> **WHAT YOU SHOULD DO**
With the material below, print exactly the lines between the line holding "Task: Open the help question mark icon" and the line holding "Viewport: 2128px width, 1056px height.", inclusive. Add nothing else.

==== STORED DATA ====

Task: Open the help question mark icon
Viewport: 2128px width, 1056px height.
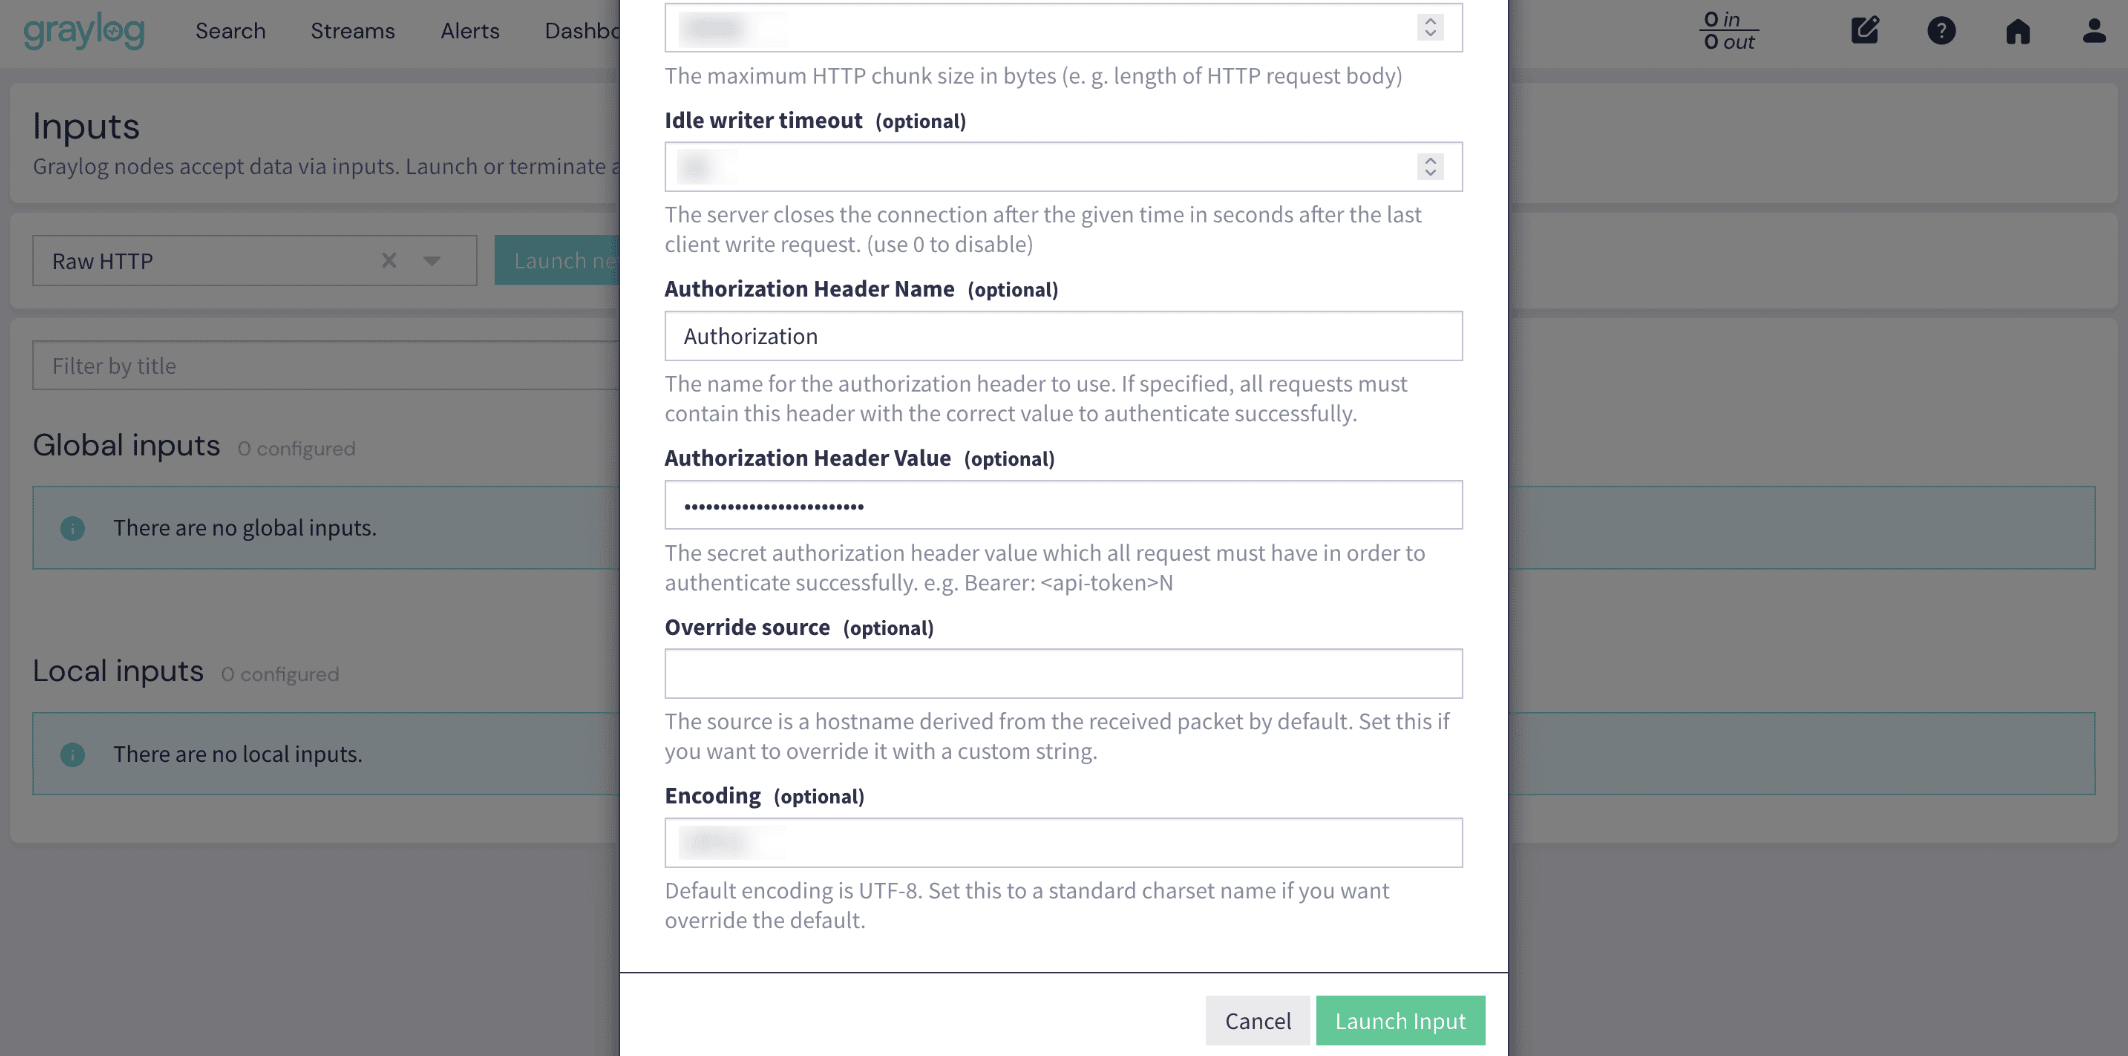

====
==== STORED DATA ====

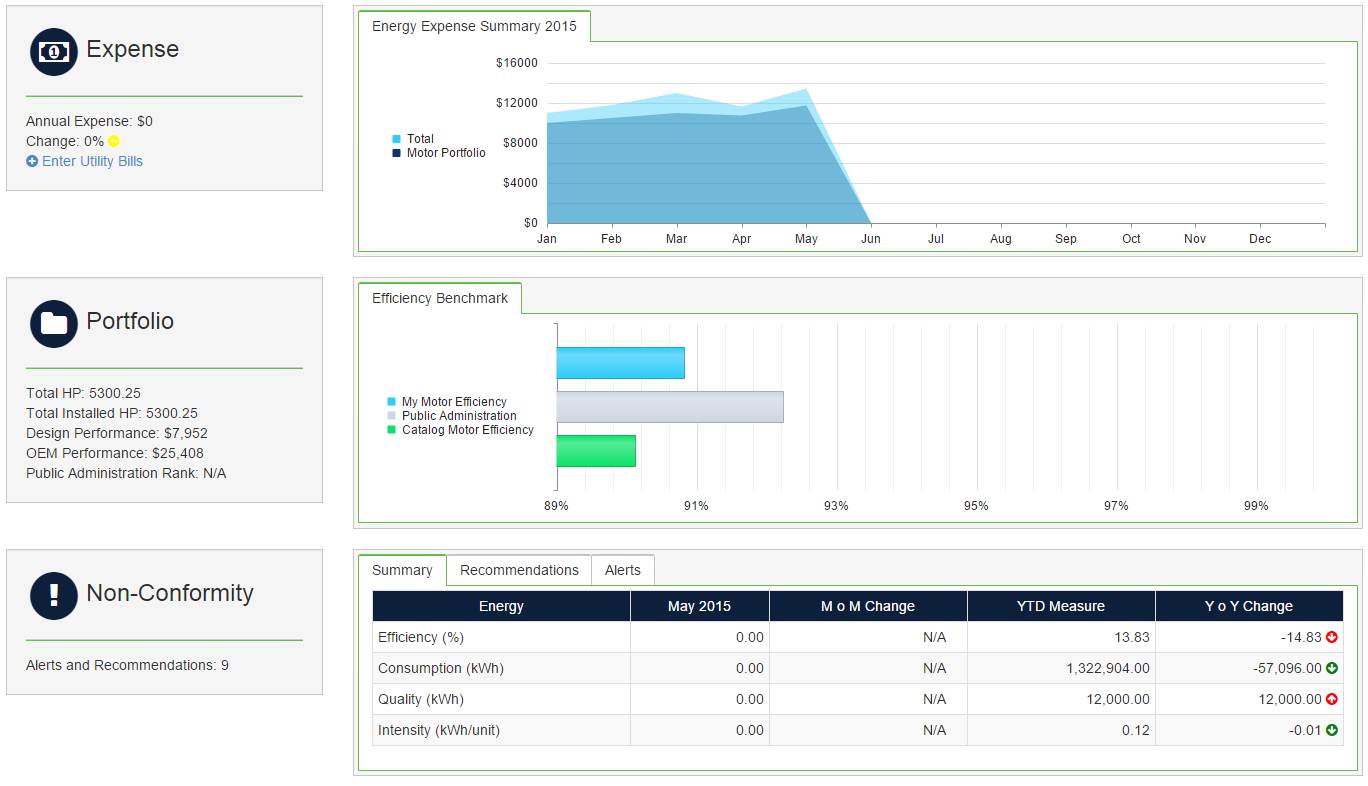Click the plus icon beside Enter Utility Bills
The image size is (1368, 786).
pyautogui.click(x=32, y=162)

====

> **WRITTEN ANSWER**
Task: Open the help question mark icon
Viewport: 2128px width, 1056px height.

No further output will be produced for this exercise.